Edited by Rachel Reid, Jelena Bjelica and Martine van Bijlert
(1) For this research, in-depth interviews were conducted with fifteen women: two women from Bamyan, Yakawlang, two from Meramour and Shahristan districts of Daikundi, three women from Mazar-e Sharif, Balkh province and eight interviews in Kabul. Two of the women who were interviewed in Kabul were internally displaced and living in camps in Kabul, one of them a single mother and the breadwinner of her family; the other woman belonged to the Magat community, living in informal settlements in Kabul. The other five women in Kabul came from different backgrounds. As can be seen below, two women were unmarried and one was separated from her husband. The others were all married.

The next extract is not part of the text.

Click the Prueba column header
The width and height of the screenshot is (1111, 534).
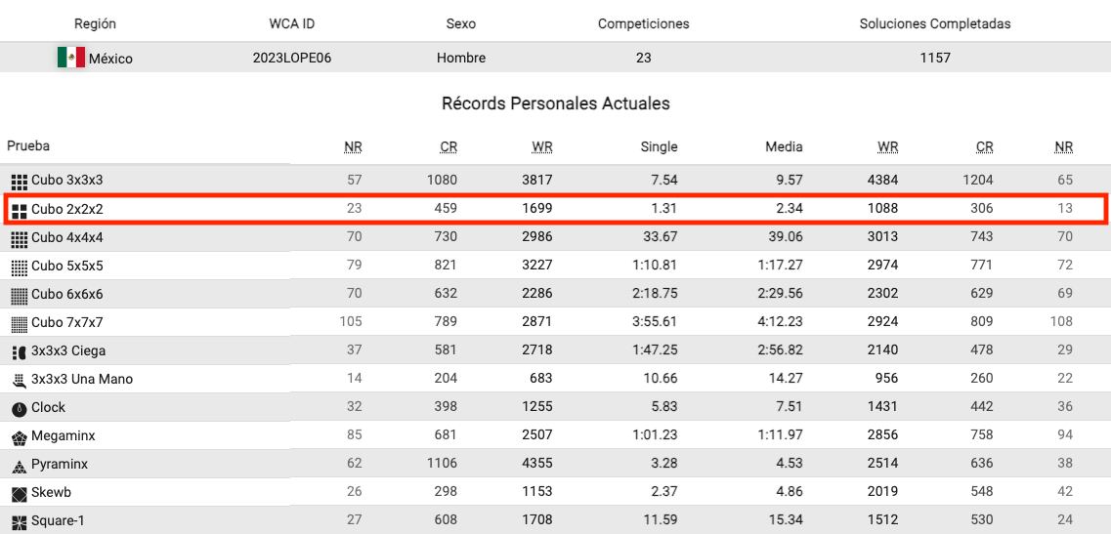(x=28, y=146)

All interviews in Kabul, Daikundi and Bamyan were conducted in person. Given the setting of the households and number of families that lived together, in most of these interviews it was challenging to have a one to one conversation with the interviewee. In some cases, other women and girls in the household either joined the chat and shared their experiences too (some are quoted in the report), or were only present and listening. This may have affected some of the inputs, given the sensitivity of the questions, especially questions about change of behaviour in the family or instances of family fights or disputes during Covid-19.
Details of the interviewees:
|NO ||Interviewee||Age ||Marital Status ||Number of Children ||Province/ Rural or Urban |
|1||Humanitarian worker||25||Married ||0||Kabul, Urban|
|2||Journalist ||26||Unmarried||NA||Kabul, Urban|
|3||Housewife ||38||Married ||4||Kabul, informal settlement |
|4||Housewife ||In her late 20s ||Married ||3 ||Kabul, Urban|
|5||Housewife ||62||Married ||8||Kabul, Urban |
|6||Government employee||32||Married ||2||Kabul, Urban|
|7||Daily labourer ||In her mid-30s ||Married ||6||Kabul, informal settlement |
|8||Daily labourer ||52||Separated from her husband years ago (not divorced)||3||Kabul, living in IDP camp|
|9||Housewife, farmer ||23||Married ||1||Daikundi, Rural |
|10||Housewife, farmer ||In her 50s||Married ||6||Daikundi, Rural |
|11||Housewife, farmer||In her 40s||Married ||5||Bamyan, Rural |
|12||Housewife, farmer ||In her 50s||Married ||7||Bamyan, Rural |
|13||Humanitarian worker ||26||Married ||2||Balkh, Urban|
|14||Housewife ||In her 30s||Married ||3||Balkh, Urban |
|15||University student ||23||Unmarried||NA||Balkh, Urban |
(2) UN Women’s Afghanistan Time Use Survey was conducted in Nangrahar, Kabul, Takhar, Balkh, Herat, Kandahar, and Paktia provinces. 4,400 respondents were surveyed, all over eighteen years of age. The findings were published in UN Women’s report: Impact of Covid-19 on Unpaid Care and Domestic Work in Afghanistan. UN Women has published a series of reports and gender alerts regarding Covid-19 and its impact on women in Afghanistan that can be found here.
(3) Another report on the mental health consequences of Covid-19, this time in Iran, was published by the Journal of Military Medicine here.